- _DOCUMENT PASSAGE_

My answer to this burning question: I don’t know and I don’t much care.
What’s more interesting to me is that NY Times art-market reporter Carol Vogel felt compelled to defend her reputation for accuracy by repeatedly asserting that Mexican financier David Martinez, whom she called “obsessively private,” is now the proud owner of ”No. 5, 1948.” Vogel says that painting was recently sold by David Geffen “for about $140 million.”
Through his lawyers (as reported Nov. 9 in Bloomberg and two days later in the Times), Martinez has explicitly denied making the purchase.
Yet, in last Saturday’s NY Times Vogel again (previously here), asserted that Martinez bought the Pollock.
I have to assume that Vogel is certain that the unnamed sources she has cited are reliable and are in a position to know the truth about the transaction. How else could she stand by her story, in the face of denials by spokespersons for the very man in the best position to know whether he owns “No. 5, 1948”?
What I question is whether the public has such a compelling need to know the buyer’s identity that Vogel is justified in privileging anonymous sources over Martinez’s own spokespersons. This is not a matter of national security: If Martinez IS the buyer, but prefers anonymity, there’s no compelling public interest served by outting him. To call him or his spokespersons liars (which is, essentially, what Vogel is doing), one needs, at the very least, to do better than rely on mere “artworld sources” or even (in her first article) “art experts with knowledge of the transaction.” Is that “knowledge of the transaction” direct or indirect, unimpeachable truth or hearsay? Only “sources with a direct role in the transaction” would be strong enough to convincingly override Martinez’s denial.

- _DATASET SECTION_

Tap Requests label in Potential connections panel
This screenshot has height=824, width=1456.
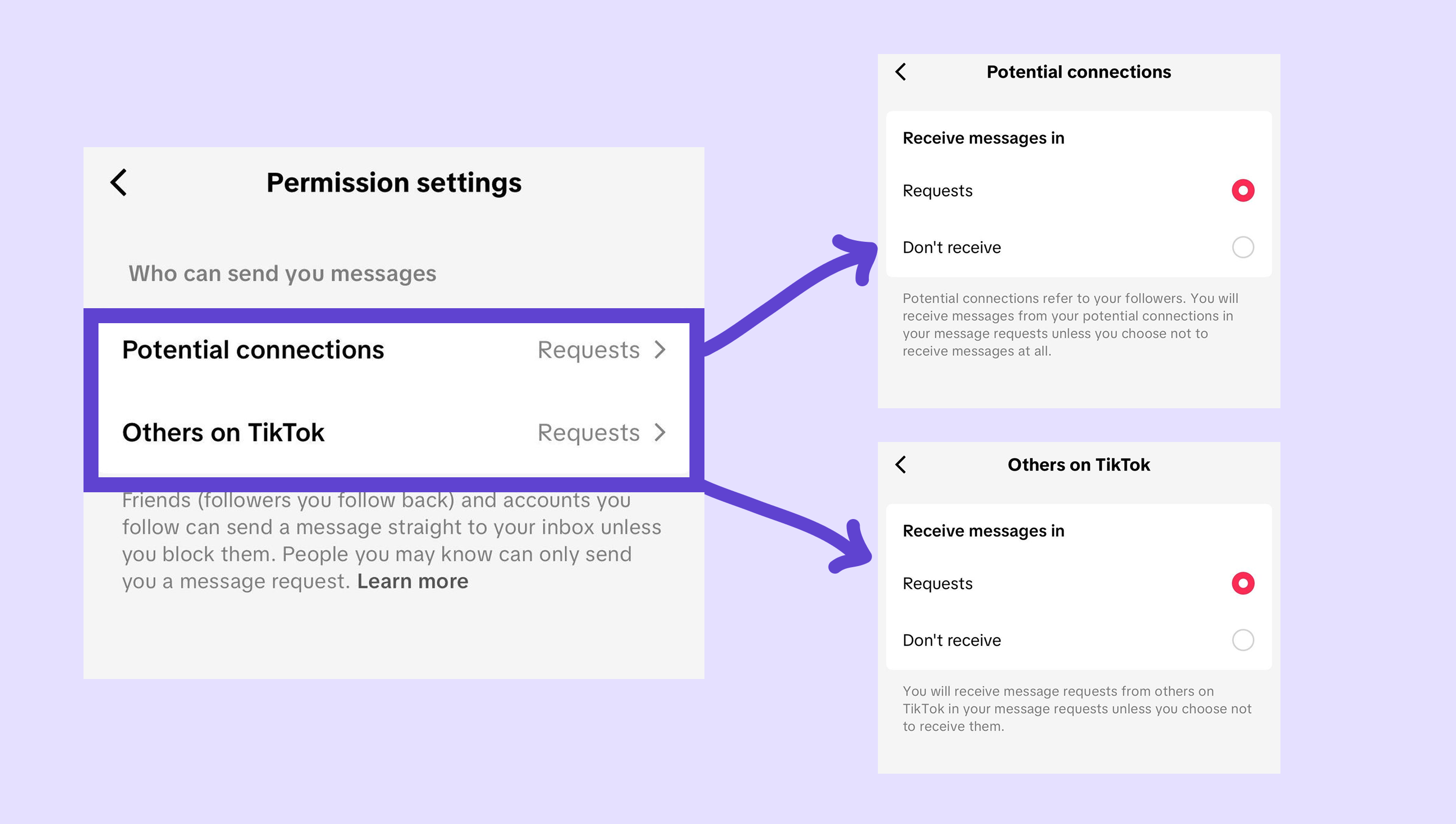937,190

- _STATED TASK_
In the passage on the "No. 5, 1948" sale, what price does Carol Vogel say David Geffen got for the painting?

- _FULL ANSWER_
About $140 million.